Title Enhanced Geothermal Systems (EGS) with CO2 as Heat Transmission Fluid - A Scheme for Combining Recovery of Renewable Energy with Geologic Storage of CO2
Authors Karsten Pruess and Nicolas Spycher
Year 2010
Conference World Geothermal Congress
Keywords EGS-CO2, reservoir development, heat transfer, numerical simulation, carbon storage
Abstract It has been suggested that enhanced geothermal systems (EGS) may be operated with supercritical CO2 instead of water as heat transmission fluid (D.W. Brown, 2000). Such a scheme could combine recovery of geothermal energy with simultaneous geologic storage of CO2, a greenhouse gas. At geothermal temperature and pressure conditions of interest, the flow and heat transfer behavior of CO2 would be considerably different from water, and chemical interactions between CO2 and reservoir rocks would also be quite different from aqueous fluids. This paper summarizes our research to date into fluid flow and heat transfer aspects of operating EGS with CO2. (Chemical aspects of EGS with CO2 are discussed in a companion paper; Xu and Pruess, 2010.) Our modeling studies indicate that CO2 would achieve heat extraction at larger rates than aqueous fluids. The development of an EGS-CO2 reservoir would require replacement of the pore water by CO2 through persistent injection.

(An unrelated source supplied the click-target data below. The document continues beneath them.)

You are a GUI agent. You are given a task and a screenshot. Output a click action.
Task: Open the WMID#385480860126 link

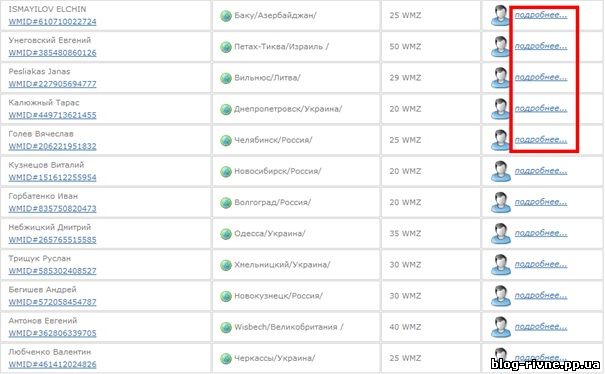[52, 53]
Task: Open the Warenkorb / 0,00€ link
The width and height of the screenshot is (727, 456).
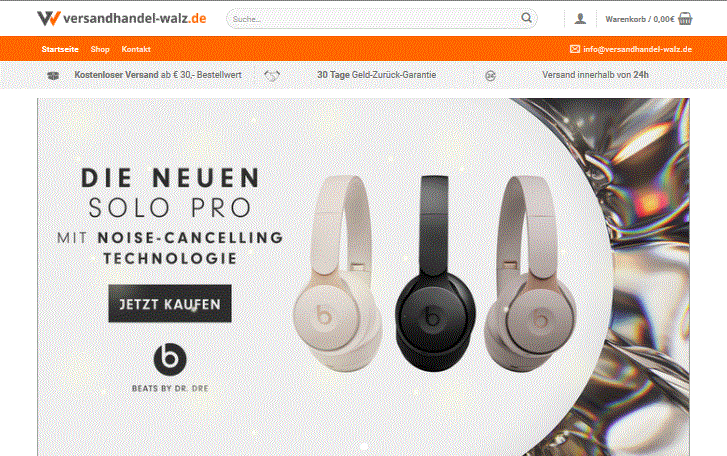Action: (x=640, y=19)
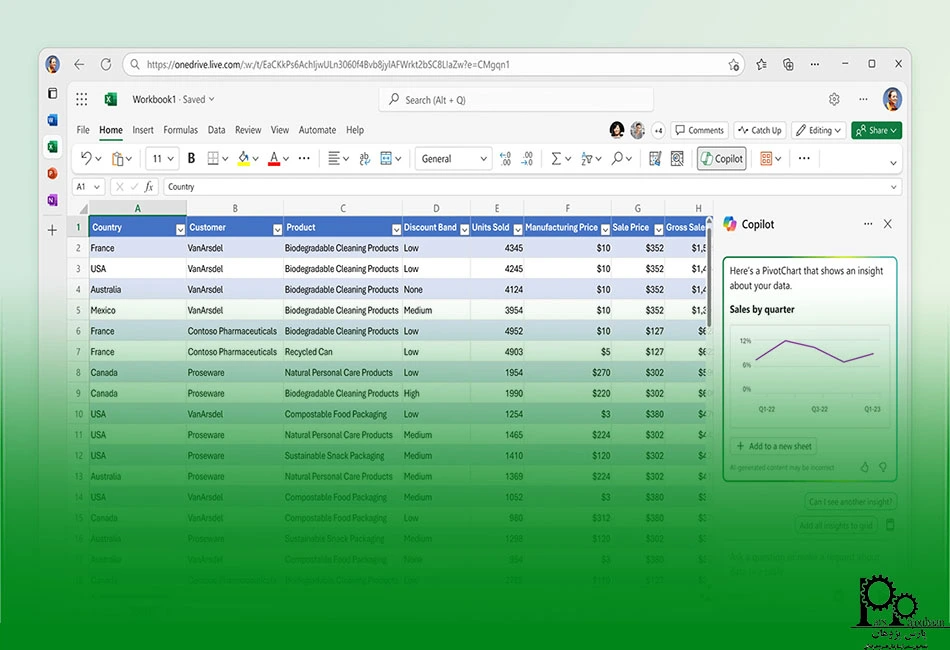Open the Editing mode dropdown
The width and height of the screenshot is (950, 650).
818,130
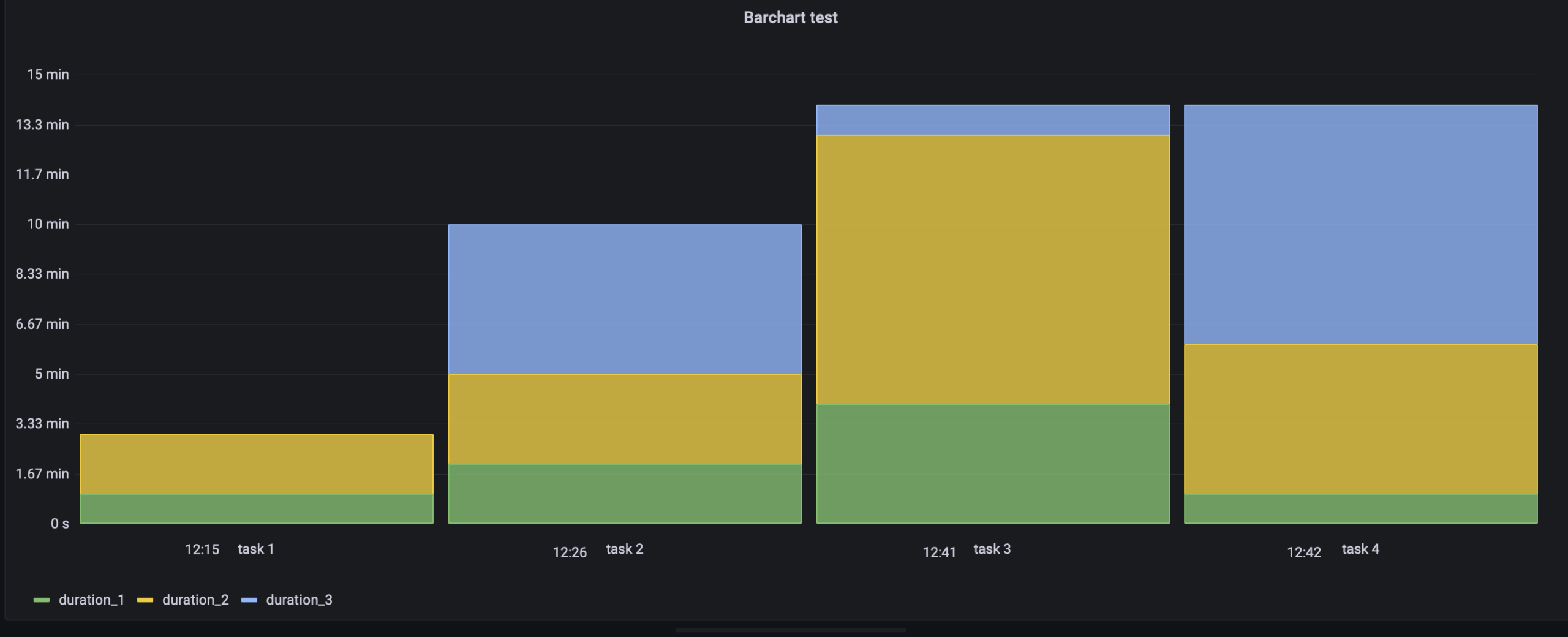The image size is (1568, 637).
Task: Click the blue duration_3 legend color swatch
Action: coord(249,600)
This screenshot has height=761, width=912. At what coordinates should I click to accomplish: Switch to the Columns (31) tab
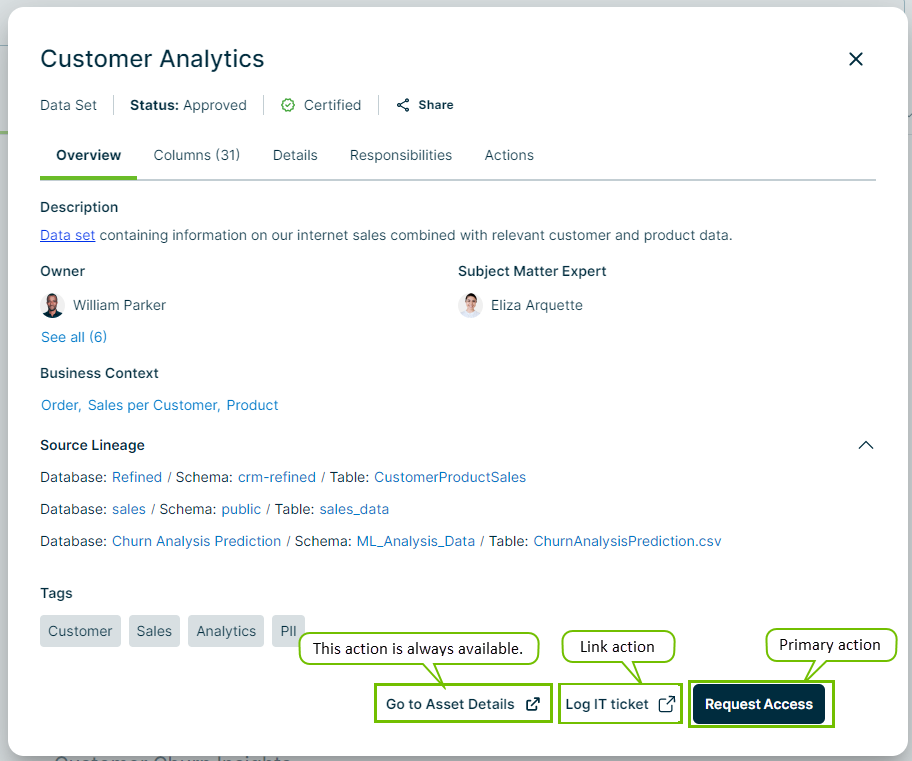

We find that in a fractured reservoir, CO2 breakthrough at production wells would occur rapidly, within a few weeks of starting CO2 injection. Subsequently a two-phase water-CO2 mixture would be produced for a few years, followed by production of a single phase of supercritical CO2. Even after single-phase production conditions are reached, significant dissolved water concentrations will persist in the CO2 stream for many years. The presence of dissolved water in the production stream has negligible impact on mass flow and heat transfer rates.